Chapter 2

520 35 25
                                    


Po położeniu dzieci spać, małżeństwo Anderson wykonało wszystkie czynności wieczornej rutyny i samo udało się do łóżka.

Jako android, Connor nie potrzebował snu. Był jednak w stanie przejść do trybu uśpienia.
Wtedy jego dioda zmieniała kolor na pastelowy fiolet, a oczy się zamykały.

Szatyn odczekał aż jego żona zaśnie
i przełączył się w tryb uśpienia właśnie. Nastawił czas na sześć godzin by wstać przed czarnowłosą i zrobić jej śniadanie.

Jednak już po od chwili od "uśpienia" doszedł do wniosku, że coś jest nie tak. Zwykle po zmianie trybu nastawała nicość. Tym razem było inaczej.

A mianowicie Connor znajdował się na wielkiej, pustej przestrzeni pełnej śniegu.
Powietrze raz po raz przecinał świszczący wiatr.

RK800 zadrżał. Było mu zimno,
a kolejne wyładowania temperatury uderzały w niego raz po raz, powodując ból.

Nie miał pojęcia gdzie się znajduje ani jak się stamtąd wydostać.
Zaczął go ogarniać niepokój.
Otoczył ramiona wokół ciała aby choć trochę odgrodzić się od przeraźliwego chłodu. Niewiele to dało

Nagle dostrzegł przed sobą jakąś postać. Bał się do niej podejść, bo nie był w stanie jej zidentyfikować.

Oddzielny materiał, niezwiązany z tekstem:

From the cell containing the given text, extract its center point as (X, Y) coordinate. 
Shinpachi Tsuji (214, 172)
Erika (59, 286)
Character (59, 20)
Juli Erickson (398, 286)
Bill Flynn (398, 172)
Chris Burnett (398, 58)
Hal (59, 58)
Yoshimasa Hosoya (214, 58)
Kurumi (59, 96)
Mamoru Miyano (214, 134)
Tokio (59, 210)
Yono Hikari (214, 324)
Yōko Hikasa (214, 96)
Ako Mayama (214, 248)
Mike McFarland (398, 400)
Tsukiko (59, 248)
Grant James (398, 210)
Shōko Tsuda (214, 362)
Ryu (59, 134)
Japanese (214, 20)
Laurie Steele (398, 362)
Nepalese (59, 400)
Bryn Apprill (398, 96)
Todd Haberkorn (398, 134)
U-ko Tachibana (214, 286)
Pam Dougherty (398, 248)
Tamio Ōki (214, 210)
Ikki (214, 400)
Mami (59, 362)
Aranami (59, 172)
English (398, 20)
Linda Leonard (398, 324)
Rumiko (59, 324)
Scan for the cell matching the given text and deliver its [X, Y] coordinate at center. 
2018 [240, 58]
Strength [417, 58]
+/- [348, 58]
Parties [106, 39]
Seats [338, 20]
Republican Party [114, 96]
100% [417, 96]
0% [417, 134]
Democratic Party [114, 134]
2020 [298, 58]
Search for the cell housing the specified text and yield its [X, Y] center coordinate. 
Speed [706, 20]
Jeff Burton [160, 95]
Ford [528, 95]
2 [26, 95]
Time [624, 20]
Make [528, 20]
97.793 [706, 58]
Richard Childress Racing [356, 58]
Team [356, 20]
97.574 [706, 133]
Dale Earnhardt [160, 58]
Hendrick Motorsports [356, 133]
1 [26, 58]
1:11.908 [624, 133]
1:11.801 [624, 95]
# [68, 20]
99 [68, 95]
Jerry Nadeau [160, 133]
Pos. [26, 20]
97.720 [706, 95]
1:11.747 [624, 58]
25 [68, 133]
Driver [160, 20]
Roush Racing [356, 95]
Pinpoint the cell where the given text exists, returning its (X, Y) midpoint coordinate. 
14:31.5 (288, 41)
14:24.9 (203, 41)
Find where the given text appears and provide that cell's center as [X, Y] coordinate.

- No proszę kogo my tu mamy...- nagle do uszu szatyna dobiegł znajomy głos.

Jednak on wcale nie chciał widzieć mówiącego.

Mimo wszystko coś nakazało mu się odwrócić. Zrobił to bardzo, bardzo powoli.

Jakieś trzy metry za nim stał Brett Norton.

Mężczyzna wbił w androida swoje, pełne pogardy spojrzenie.
RK800 z momentu na moment stawał się coraz bardziej zdezorientowany.
Norton sięgnął do kabury i wyciągnął stamtąd pistolet.

Nie strzelił jednak w Connora ale
w podłoże pod nim.
Ku swojemu przerażeniu, szatyn zorientował się, że stoi na lodzie. Zamarznięty grunt zaczął pękać, zaczynajac od miejsca, w które trafiła kula.

RK800 chciał uciekać jak najdalej ale nie był w stanie. Zupełnie jakby ktoś przyczepił go ziemi.

Ostatnie co dostrzegł to szyderczy uśmiech Bretta. Zaraz po tym Connor runął pod lód.
*****
- Con! Con!- kolejne wołania docierały do androida jak przez mgłe.

Ostrość wzroki i słuchu wróciła mu dopiero po chwili, gdy coś mocno nim potrząsnęło.

Dostrzegł swoją żonę, siedzącą nad nim. Momentalnie zerwał się do pionu, obejmując ją mocno.

- Laura...- wydusił- Laura...-

- Cały się trzęsiesz.- powiedziała kobieta, jedną ręką obejmując go na wysokości ramion, a drugą zatapiając
w jego włosach i przeczesując je lekko.

- Krzyczałeś.- szepnęła po chwili- Co się stało?-

- Ja...- wydukał- Sam nie wiem. Sam nie wiem.-

Zielonooka przyjrzała się partnerowi. Jego dioda świeciła na czerwono
i migotała jak szalona.

- Widziałem... jakąś dziwną projekcje. To było straszne...- stwierdził po chwili.

- Straszna projekcja? Czyli... miałeś koszmar?- brunetka objęła twarz partnera dłońmi.

Jej lewa, plastikowa ręka podobnie jak cześć twarzy szatyna na moment wyłączyła syntetyczną skórę osłaniając biały plastik.

- Tak... chyba...- rzekł android, wtulając głowę w jej klatkę piersiową.

Panią kapitan zaniepokoiło to, że wciąż się trząsł.